[Saved entries]
..............................

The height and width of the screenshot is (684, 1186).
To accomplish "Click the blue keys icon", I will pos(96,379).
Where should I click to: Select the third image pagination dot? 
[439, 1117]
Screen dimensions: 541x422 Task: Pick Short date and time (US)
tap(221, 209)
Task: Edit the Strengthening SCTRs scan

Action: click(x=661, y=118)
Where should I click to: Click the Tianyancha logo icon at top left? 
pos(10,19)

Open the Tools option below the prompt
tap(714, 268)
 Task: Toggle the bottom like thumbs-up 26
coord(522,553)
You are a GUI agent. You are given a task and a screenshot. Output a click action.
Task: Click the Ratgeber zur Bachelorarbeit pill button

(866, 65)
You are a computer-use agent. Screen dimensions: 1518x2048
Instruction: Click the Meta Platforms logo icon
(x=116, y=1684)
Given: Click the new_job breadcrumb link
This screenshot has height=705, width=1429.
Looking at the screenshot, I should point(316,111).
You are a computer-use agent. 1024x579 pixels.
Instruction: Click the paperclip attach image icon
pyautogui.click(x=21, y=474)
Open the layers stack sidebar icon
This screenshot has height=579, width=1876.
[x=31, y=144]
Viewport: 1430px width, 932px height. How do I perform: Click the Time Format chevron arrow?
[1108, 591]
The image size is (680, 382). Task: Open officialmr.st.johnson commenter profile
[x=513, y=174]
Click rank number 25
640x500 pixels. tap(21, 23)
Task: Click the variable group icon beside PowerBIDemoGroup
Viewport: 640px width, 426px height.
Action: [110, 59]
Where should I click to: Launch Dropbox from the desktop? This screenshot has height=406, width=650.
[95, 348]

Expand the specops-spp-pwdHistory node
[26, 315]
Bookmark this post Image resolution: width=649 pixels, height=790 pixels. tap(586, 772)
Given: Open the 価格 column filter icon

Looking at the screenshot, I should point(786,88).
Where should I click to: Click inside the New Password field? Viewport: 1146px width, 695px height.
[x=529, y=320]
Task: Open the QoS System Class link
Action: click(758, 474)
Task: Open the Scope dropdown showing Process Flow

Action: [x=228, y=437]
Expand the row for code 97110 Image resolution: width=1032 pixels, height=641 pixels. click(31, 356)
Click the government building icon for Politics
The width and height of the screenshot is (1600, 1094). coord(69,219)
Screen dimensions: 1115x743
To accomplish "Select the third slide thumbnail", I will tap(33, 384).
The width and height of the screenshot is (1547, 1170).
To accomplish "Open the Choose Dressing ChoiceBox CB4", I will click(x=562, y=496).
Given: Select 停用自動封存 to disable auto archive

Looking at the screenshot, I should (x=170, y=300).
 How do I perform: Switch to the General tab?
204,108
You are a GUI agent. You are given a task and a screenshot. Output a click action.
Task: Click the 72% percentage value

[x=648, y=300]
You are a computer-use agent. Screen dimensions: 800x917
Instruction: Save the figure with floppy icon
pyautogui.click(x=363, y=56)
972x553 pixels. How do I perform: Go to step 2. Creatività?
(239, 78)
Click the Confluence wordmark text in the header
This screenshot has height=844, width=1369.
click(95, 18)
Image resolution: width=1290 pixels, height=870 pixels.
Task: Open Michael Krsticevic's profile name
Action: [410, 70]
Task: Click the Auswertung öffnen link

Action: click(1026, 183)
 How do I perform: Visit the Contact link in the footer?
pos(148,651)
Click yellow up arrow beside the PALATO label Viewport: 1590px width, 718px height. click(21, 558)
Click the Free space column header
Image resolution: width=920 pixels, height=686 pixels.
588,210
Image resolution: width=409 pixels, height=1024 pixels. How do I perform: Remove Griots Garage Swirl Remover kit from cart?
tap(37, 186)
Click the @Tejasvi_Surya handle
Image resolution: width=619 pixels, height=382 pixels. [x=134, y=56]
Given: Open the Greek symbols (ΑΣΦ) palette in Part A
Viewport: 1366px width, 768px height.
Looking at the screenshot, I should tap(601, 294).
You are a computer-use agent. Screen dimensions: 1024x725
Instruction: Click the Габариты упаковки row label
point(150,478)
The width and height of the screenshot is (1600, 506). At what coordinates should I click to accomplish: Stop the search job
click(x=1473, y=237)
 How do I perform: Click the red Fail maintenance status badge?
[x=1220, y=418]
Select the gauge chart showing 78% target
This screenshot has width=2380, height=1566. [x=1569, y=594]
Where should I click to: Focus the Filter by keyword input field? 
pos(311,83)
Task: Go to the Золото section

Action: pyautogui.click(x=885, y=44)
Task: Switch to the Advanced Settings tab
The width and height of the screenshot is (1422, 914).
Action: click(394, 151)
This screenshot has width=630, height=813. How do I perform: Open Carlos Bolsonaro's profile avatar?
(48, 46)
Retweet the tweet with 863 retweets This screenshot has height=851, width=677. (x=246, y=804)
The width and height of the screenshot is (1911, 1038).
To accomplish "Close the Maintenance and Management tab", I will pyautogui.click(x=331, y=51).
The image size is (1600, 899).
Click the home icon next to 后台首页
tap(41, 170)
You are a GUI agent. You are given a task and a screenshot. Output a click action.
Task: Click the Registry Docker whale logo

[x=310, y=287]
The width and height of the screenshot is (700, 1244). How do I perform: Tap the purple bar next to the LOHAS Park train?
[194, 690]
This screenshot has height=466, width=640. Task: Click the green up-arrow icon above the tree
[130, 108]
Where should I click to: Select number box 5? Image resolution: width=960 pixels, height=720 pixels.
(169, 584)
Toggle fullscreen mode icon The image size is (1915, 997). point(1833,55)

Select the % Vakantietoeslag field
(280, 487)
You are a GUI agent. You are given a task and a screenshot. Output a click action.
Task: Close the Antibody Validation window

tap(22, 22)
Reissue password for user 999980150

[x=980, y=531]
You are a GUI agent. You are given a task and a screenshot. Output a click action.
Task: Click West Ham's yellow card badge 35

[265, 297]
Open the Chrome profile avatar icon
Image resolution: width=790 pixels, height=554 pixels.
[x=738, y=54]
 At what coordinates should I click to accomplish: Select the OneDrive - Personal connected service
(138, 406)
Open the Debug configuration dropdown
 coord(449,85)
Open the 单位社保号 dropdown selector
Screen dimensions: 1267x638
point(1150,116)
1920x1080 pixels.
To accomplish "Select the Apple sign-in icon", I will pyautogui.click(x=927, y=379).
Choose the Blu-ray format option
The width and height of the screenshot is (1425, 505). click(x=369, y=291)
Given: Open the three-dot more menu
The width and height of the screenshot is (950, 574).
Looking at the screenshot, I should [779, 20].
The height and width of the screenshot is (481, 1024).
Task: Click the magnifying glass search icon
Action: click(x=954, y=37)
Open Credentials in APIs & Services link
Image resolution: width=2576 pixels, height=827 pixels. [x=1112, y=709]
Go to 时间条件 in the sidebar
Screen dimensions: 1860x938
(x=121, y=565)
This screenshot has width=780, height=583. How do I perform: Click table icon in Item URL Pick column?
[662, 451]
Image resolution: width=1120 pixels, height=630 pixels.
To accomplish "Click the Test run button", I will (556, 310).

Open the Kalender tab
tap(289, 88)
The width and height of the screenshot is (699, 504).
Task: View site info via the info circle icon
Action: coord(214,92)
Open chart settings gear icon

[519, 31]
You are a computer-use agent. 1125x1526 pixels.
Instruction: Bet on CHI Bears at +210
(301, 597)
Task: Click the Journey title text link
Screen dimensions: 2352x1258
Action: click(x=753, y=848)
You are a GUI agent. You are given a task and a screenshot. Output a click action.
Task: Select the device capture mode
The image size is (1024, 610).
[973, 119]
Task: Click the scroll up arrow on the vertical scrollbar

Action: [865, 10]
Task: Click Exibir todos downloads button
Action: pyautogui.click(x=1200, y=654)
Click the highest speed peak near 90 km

..............................

Write out all the records again, exactly as they appear.

Result below:
The height and width of the screenshot is (684, 1186).
To accomplish "Click the blue keys icon", I will pos(96,379).
Where should I click to: Select the third image pagination dot? 
[439, 1117]
Screen dimensions: 541x422 Task: Pick Short date and time (US)
tap(221, 209)
Task: Edit the Strengthening SCTRs scan

Action: click(x=661, y=118)
Where should I click to: Click the Tianyancha logo icon at top left? 
pos(10,19)

Open the Tools option below the prompt
tap(714, 268)
 Task: Toggle the bottom like thumbs-up 26
coord(522,553)
You are a GUI agent. You are given a task and a screenshot. Output a click action.
Task: Click the Ratgeber zur Bachelorarbeit pill button

(866, 65)
You are a computer-use agent. Screen dimensions: 1518x2048
Instruction: Click the Meta Platforms logo icon
(x=116, y=1684)
Given: Click the new_job breadcrumb link
This screenshot has height=705, width=1429.
Looking at the screenshot, I should point(316,111).
You are a computer-use agent. 1024x579 pixels.
Instruction: Click the paperclip attach image icon
pyautogui.click(x=21, y=474)
Open the layers stack sidebar icon
This screenshot has height=579, width=1876.
[x=31, y=144]
Viewport: 1430px width, 932px height. How do I perform: Click the Time Format chevron arrow?
[1108, 591]
The image size is (680, 382). Task: Open officialmr.st.johnson commenter profile
[x=513, y=174]
Click rank number 25
640x500 pixels. tap(21, 23)
Task: Click the variable group icon beside PowerBIDemoGroup
Viewport: 640px width, 426px height.
Action: [110, 59]
Where should I click to: Launch Dropbox from the desktop? This screenshot has height=406, width=650.
[95, 348]

Expand the specops-spp-pwdHistory node
[26, 315]
Bookmark this post Image resolution: width=649 pixels, height=790 pixels. tap(586, 772)
Given: Open the 価格 column filter icon

Looking at the screenshot, I should point(786,88).
Where should I click to: Click inside the New Password field? Viewport: 1146px width, 695px height.
[x=529, y=320]
Task: Open the QoS System Class link
Action: click(758, 474)
Task: Open the Scope dropdown showing Process Flow

Action: [x=228, y=437]
Expand the row for code 97110 Image resolution: width=1032 pixels, height=641 pixels. click(31, 356)
Click the government building icon for Politics
The width and height of the screenshot is (1600, 1094). coord(69,219)
Screen dimensions: 1115x743
To accomplish "Select the third slide thumbnail", I will tap(33, 384).
The width and height of the screenshot is (1547, 1170).
To accomplish "Open the Choose Dressing ChoiceBox CB4", I will click(x=562, y=496).
Given: Select 停用自動封存 to disable auto archive

Looking at the screenshot, I should (x=170, y=300).
 How do I perform: Switch to the General tab?
204,108
You are a GUI agent. You are given a task and a screenshot. Output a click action.
Task: Click the 72% percentage value

[x=648, y=300]
You are a computer-use agent. Screen dimensions: 800x917
Instruction: Save the figure with floppy icon
pyautogui.click(x=363, y=56)
972x553 pixels. How do I perform: Go to step 2. Creatività?
(239, 78)
Click the Confluence wordmark text in the header
This screenshot has height=844, width=1369.
click(95, 18)
Image resolution: width=1290 pixels, height=870 pixels.
Task: Open Michael Krsticevic's profile name
Action: [410, 70]
Task: Click the Auswertung öffnen link

Action: click(1026, 183)
 How do I perform: Visit the Contact link in the footer?
pos(148,651)
Click yellow up arrow beside the PALATO label Viewport: 1590px width, 718px height. click(21, 558)
Click the Free space column header
Image resolution: width=920 pixels, height=686 pixels.
588,210
Image resolution: width=409 pixels, height=1024 pixels. How do I perform: Remove Griots Garage Swirl Remover kit from cart?
tap(37, 186)
Click the @Tejasvi_Surya handle
Image resolution: width=619 pixels, height=382 pixels. [x=134, y=56]
Given: Open the Greek symbols (ΑΣΦ) palette in Part A
Viewport: 1366px width, 768px height.
Looking at the screenshot, I should tap(601, 294).
You are a computer-use agent. Screen dimensions: 1024x725
Instruction: Click the Габариты упаковки row label
point(150,478)
The width and height of the screenshot is (1600, 506). At what coordinates should I click to accomplish: Stop the search job
click(x=1473, y=237)
 How do I perform: Click the red Fail maintenance status badge?
[x=1220, y=418]
Select the gauge chart showing 78% target
This screenshot has width=2380, height=1566. [x=1569, y=594]
Where should I click to: Focus the Filter by keyword input field? 
pos(311,83)
Task: Go to the Золото section

Action: pyautogui.click(x=885, y=44)
Task: Switch to the Advanced Settings tab
The width and height of the screenshot is (1422, 914).
Action: click(394, 151)
This screenshot has width=630, height=813. How do I perform: Open Carlos Bolsonaro's profile avatar?
(48, 46)
Retweet the tweet with 863 retweets This screenshot has height=851, width=677. (x=246, y=804)
The width and height of the screenshot is (1911, 1038).
To accomplish "Close the Maintenance and Management tab", I will pyautogui.click(x=331, y=51).
The image size is (1600, 899).
Click the home icon next to 后台首页
tap(41, 170)
You are a GUI agent. You are given a task and a screenshot. Output a click action.
Task: Click the Registry Docker whale logo

[x=310, y=287]
The width and height of the screenshot is (700, 1244). How do I perform: Tap the purple bar next to the LOHAS Park train?
[194, 690]
This screenshot has height=466, width=640. Task: Click the green up-arrow icon above the tree
[130, 108]
Where should I click to: Select number box 5? Image resolution: width=960 pixels, height=720 pixels.
(169, 584)
Toggle fullscreen mode icon The image size is (1915, 997). point(1833,55)

Select the % Vakantietoeslag field
(280, 487)
You are a GUI agent. You are given a task and a screenshot. Output a click action.
Task: Close the Antibody Validation window

tap(22, 22)
Reissue password for user 999980150

[x=980, y=531]
You are a GUI agent. You are given a task and a screenshot. Output a click action.
Task: Click West Ham's yellow card badge 35

[265, 297]
Open the Chrome profile avatar icon
Image resolution: width=790 pixels, height=554 pixels.
[x=738, y=54]
 At what coordinates should I click to accomplish: Select the OneDrive - Personal connected service
(138, 406)
Open the Debug configuration dropdown
 coord(449,85)
Open the 单位社保号 dropdown selector
Screen dimensions: 1267x638
point(1150,116)
1920x1080 pixels.
To accomplish "Select the Apple sign-in icon", I will pyautogui.click(x=927, y=379).
Choose the Blu-ray format option
The width and height of the screenshot is (1425, 505). click(x=369, y=291)
Given: Open the three-dot more menu
The width and height of the screenshot is (950, 574).
Looking at the screenshot, I should [779, 20].
The height and width of the screenshot is (481, 1024).
Task: Click the magnifying glass search icon
Action: click(x=954, y=37)
Open Credentials in APIs & Services link
Image resolution: width=2576 pixels, height=827 pixels. [x=1112, y=709]
Go to 时间条件 in the sidebar
Screen dimensions: 1860x938
(x=121, y=565)
This screenshot has width=780, height=583. How do I perform: Click table icon in Item URL Pick column?
[662, 451]
Image resolution: width=1120 pixels, height=630 pixels.
To accomplish "Click the Test run button", I will (556, 310).

Open the Kalender tab
tap(289, 88)
The width and height of the screenshot is (699, 504).
Task: View site info via the info circle icon
Action: coord(214,92)
Open chart settings gear icon

[519, 31]
You are a computer-use agent. 1125x1526 pixels.
Instruction: Bet on CHI Bears at +210
(301, 597)
Task: Click the Journey title text link
Screen dimensions: 2352x1258
Action: click(x=753, y=848)
You are a GUI agent. You are given a task and a screenshot. Output a click action.
Task: Select the device capture mode
The image size is (1024, 610).
[973, 119]
Task: Click the scroll up arrow on the vertical scrollbar

Action: [865, 10]
Task: Click Exibir todos downloads button
Action: pyautogui.click(x=1200, y=654)
Click the highest speed peak near 90 km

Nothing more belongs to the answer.